Question: What if you've submitted a manuscript and just haven't heard anything back? I can understand making contact if the editor or publisher has already expressed interest, but what if you've got nothing?
I submitted my manuscript to a publisher almost 4 months ago, and their website indicates that their time frame for a response is within 12 weeks. I don't want to appear unprofessional and annoying by contacting them, but I'd like to know where I stand so I can move on to other publishers if necessary. Any thoughts?
Kasey, same general rules as the post indicates. If their website says 12 weeks, and it's past that time, contact them for a status update.

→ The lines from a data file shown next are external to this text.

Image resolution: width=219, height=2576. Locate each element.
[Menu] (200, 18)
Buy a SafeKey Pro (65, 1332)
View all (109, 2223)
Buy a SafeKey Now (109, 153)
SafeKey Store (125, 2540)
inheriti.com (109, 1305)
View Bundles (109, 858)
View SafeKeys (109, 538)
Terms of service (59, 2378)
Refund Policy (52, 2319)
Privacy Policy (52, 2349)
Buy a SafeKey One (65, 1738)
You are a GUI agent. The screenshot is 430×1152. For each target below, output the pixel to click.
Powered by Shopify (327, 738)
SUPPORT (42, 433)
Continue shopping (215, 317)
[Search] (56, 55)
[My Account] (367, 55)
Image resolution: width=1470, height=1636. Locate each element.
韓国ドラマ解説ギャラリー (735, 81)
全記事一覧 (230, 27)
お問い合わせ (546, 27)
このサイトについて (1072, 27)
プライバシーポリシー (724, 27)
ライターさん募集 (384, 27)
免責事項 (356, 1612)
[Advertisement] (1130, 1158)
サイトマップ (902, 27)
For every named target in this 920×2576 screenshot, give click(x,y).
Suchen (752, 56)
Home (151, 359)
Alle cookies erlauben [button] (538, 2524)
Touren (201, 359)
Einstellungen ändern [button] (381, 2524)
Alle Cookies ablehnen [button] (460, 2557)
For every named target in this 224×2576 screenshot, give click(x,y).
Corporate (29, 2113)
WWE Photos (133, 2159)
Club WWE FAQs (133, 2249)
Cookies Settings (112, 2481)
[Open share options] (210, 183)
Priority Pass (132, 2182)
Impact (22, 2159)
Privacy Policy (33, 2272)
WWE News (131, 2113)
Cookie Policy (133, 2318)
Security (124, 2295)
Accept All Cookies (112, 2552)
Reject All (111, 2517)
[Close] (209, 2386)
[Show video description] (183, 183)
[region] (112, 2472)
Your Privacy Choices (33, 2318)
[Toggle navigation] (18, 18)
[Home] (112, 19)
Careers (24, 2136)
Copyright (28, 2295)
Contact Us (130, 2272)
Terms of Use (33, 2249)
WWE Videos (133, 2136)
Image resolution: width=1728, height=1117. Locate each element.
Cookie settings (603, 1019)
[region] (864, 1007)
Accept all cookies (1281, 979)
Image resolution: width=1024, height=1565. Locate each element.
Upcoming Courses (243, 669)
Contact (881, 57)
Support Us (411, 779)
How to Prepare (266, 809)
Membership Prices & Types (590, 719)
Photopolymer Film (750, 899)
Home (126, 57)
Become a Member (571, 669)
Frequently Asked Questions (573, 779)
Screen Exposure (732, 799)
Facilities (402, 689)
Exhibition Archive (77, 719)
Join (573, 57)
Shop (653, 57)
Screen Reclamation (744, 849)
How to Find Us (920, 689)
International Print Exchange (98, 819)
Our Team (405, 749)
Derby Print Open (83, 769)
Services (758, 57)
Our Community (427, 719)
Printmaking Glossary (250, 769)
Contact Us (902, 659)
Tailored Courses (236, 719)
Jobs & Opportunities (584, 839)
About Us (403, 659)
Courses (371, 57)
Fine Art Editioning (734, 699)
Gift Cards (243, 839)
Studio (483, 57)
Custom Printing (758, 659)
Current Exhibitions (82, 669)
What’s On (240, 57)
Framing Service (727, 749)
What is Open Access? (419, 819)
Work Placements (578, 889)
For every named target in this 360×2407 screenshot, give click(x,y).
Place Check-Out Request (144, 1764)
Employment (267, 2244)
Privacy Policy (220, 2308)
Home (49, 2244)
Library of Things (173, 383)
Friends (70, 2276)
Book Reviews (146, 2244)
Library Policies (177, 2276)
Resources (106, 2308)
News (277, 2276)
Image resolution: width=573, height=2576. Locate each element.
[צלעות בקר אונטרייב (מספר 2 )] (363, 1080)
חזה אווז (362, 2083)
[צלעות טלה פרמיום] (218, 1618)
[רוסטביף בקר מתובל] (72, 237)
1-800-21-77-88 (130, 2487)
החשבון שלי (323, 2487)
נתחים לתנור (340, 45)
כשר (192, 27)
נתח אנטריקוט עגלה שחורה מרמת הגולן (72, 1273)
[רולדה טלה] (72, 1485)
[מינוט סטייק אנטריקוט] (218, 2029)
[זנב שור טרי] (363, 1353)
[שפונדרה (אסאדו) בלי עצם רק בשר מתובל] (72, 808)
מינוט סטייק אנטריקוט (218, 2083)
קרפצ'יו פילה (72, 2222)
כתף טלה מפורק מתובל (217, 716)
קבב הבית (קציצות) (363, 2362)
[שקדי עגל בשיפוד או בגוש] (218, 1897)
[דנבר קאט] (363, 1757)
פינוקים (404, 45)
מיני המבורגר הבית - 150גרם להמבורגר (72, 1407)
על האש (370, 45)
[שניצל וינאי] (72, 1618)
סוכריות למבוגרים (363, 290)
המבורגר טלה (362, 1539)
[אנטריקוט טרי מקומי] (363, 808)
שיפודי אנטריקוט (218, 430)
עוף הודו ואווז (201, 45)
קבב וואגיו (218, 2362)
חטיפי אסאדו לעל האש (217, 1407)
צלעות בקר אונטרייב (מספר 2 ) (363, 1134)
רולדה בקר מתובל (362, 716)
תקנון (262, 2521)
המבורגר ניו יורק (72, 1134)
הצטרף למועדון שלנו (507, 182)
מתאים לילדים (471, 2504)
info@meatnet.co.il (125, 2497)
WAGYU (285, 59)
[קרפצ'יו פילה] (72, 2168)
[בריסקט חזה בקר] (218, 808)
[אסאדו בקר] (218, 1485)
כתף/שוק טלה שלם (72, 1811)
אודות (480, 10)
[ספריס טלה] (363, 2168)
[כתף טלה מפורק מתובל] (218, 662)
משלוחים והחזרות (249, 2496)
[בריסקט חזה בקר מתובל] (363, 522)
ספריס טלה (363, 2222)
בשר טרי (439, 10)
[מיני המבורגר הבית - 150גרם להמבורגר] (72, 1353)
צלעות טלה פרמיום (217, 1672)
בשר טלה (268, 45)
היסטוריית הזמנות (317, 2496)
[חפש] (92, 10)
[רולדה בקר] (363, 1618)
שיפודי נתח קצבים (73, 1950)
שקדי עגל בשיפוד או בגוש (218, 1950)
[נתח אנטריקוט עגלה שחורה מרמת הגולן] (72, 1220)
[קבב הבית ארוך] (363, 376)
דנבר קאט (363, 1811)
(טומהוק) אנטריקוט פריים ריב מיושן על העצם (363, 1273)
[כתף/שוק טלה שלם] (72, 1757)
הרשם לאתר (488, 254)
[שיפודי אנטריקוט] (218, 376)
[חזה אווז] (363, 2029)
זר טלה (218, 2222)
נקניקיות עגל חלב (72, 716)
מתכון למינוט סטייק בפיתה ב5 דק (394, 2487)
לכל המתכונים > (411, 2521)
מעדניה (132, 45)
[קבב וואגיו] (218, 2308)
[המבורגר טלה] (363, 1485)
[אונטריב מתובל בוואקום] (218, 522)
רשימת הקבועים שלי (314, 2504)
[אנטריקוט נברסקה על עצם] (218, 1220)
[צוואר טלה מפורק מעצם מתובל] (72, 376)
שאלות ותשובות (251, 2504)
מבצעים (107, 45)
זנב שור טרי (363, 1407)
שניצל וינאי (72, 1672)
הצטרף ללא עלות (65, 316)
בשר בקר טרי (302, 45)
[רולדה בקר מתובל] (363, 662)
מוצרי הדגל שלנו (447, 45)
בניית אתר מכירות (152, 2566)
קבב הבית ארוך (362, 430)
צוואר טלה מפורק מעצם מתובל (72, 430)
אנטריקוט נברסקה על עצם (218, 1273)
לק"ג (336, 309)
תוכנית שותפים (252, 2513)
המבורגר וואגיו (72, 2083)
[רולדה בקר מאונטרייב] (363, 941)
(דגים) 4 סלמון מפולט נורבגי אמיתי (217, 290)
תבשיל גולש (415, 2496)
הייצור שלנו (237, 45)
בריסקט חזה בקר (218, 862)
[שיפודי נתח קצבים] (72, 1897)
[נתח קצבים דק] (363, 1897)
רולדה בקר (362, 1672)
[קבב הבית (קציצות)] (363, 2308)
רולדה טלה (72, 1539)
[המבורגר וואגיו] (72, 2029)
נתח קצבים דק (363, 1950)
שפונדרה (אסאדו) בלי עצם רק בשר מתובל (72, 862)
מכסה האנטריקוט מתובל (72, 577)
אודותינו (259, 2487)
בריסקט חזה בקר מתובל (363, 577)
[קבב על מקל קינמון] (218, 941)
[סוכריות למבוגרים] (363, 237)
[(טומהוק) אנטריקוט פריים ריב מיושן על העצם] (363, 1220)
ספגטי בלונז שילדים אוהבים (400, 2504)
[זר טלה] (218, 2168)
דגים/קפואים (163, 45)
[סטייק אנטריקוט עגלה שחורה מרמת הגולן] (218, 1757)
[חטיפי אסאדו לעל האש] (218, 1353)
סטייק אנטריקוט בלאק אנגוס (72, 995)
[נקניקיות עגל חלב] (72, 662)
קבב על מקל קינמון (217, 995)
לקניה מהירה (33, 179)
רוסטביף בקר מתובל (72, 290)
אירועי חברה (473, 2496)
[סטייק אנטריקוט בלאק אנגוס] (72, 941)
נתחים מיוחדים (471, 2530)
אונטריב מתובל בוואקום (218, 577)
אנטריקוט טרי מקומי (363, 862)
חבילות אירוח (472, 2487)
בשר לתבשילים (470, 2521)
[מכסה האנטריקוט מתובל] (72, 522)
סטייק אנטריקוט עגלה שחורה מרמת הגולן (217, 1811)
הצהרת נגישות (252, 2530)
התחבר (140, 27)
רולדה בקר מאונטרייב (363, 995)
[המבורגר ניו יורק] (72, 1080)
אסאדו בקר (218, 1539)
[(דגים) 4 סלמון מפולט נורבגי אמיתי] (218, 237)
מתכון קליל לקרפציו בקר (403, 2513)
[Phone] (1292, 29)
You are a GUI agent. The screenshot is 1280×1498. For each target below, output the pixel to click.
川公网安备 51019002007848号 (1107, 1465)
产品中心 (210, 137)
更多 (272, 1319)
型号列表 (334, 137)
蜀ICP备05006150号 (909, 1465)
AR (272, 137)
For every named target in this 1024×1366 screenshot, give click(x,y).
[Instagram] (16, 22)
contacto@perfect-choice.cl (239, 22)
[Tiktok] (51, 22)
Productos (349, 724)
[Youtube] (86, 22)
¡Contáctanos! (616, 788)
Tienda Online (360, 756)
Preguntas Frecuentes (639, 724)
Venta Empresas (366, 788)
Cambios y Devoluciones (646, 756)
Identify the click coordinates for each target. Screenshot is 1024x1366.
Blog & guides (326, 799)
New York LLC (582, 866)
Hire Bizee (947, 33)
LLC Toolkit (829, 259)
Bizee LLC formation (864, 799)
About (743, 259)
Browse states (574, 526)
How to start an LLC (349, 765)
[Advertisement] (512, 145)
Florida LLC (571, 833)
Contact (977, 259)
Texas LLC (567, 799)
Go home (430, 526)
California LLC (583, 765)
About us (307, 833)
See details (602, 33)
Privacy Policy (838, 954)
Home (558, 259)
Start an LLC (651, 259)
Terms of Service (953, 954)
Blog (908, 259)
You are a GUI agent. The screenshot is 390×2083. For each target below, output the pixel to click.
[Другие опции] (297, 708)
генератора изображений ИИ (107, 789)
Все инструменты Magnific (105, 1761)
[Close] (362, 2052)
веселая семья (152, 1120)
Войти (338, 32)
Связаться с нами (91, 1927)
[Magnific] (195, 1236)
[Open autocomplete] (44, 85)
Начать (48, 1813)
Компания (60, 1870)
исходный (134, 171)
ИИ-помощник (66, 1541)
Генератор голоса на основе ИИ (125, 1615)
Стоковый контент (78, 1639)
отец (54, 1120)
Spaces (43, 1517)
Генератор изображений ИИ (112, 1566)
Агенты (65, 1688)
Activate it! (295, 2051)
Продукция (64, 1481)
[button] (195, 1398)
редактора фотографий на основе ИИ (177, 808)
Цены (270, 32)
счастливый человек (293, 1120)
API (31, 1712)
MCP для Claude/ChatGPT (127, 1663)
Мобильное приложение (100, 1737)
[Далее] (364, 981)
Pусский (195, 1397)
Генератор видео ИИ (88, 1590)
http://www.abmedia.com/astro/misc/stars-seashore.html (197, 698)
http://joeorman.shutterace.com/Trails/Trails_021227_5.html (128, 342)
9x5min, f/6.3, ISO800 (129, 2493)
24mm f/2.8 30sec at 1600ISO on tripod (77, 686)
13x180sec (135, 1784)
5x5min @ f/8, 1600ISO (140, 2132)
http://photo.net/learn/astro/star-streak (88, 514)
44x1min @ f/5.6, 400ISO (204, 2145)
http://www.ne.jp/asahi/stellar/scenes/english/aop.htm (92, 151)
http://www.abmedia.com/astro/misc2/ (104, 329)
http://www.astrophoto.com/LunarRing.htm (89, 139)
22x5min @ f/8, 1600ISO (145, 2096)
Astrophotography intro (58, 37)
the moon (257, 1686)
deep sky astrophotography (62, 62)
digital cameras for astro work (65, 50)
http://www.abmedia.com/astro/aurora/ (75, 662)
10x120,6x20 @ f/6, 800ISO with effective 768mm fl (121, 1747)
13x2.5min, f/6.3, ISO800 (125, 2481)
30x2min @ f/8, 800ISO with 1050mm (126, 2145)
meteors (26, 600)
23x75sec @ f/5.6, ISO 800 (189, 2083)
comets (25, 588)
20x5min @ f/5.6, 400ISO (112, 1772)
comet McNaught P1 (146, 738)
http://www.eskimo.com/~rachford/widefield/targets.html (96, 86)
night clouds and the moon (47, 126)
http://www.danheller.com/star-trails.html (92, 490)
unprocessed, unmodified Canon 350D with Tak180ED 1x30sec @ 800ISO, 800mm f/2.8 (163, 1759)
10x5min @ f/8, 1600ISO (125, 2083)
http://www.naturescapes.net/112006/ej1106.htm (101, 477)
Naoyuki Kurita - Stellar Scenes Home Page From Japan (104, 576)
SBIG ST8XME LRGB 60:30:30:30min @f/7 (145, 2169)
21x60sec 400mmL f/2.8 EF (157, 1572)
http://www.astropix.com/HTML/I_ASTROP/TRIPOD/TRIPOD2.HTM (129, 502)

But check their site first. Some publishers are saying if you don't hear from them within that time frame, assume they're not interested.
Which, IMHO, is lame. I believe every author deserves an official rejection. But if they've jumped on the lame bandwagon, assume it's safe to submit elsewhere. If their site doesn't have this lame declaration, CONTACT THEM. 🙂
Great answers – both. They're educational. Thanks LDS Pub.
Great, thank you! I figure I'll give them another 2 weeks to account for the holidays the past few months, then I'll do some investigating.
One of my manuscripts has been with a smaller LDS pub company since June '11. And initial response was sent to me indicating their interest level and expected wait time. It was professional. I waited past that time and then contacted them (the editor directly) for an update. She indicated in a timely reply she hadn't had a chance to fully review the work and asked if I wanted to remove it from consideration. Another professional response, I thought.